I Prescribe Suboxone in Primary Care: Empowering Rural Recovery in 2025
- bonniehvelez
- Nov 18
- 3 min read
There were 283 drug overdose deaths in Maryland during the first quarter of 2025. 2 days ago, there was another overdose at the local WaWa.
I am priviledge to treat opiate addiction in my community in QAC Maryland. The toll that addition takes on our small community, like all communities, is heart breaking. I still remember watching Panic in Needle Park back in the '70s—a raw, haunting look at heroin addicts scraping by on the streets of New York City. My parents brushed it off, saying it was just about "junkies" in the big city, nothing that could touch us out here in rural Maryland. At the time, I thought it was odd my parents weren't more concerned about people in the city. Little did they know, decades later, addiction would hit so close to home: my own sons—one struggling with alcohol, the other with heroin and, and now- fentanyl.

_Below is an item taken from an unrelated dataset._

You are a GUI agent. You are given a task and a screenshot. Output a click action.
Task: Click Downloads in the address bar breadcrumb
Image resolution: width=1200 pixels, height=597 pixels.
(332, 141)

Growing up in an alcoholic household myself, I knew the chaos, the fear, the secrets we kept to "protect" the family. It shaped me, drove me into nursing, and eventually into this fight against opioid use disorder (OUD). What started as a city problem has seeped into every corner of rural America, including our quiet Eastern Shore communities.
In the 1970s, overdose panic was confined to urban shadows. Today, it's in our backyards and our neighbors' homes. Just months after my son entered rehab in 2015, a family up the street lost their daughter to an overdose—she was found with a needle in her arm. Stories like that aren't rare anymore; they're the reality for too many families in rural areas, where resources are scarce and stigma runs deep.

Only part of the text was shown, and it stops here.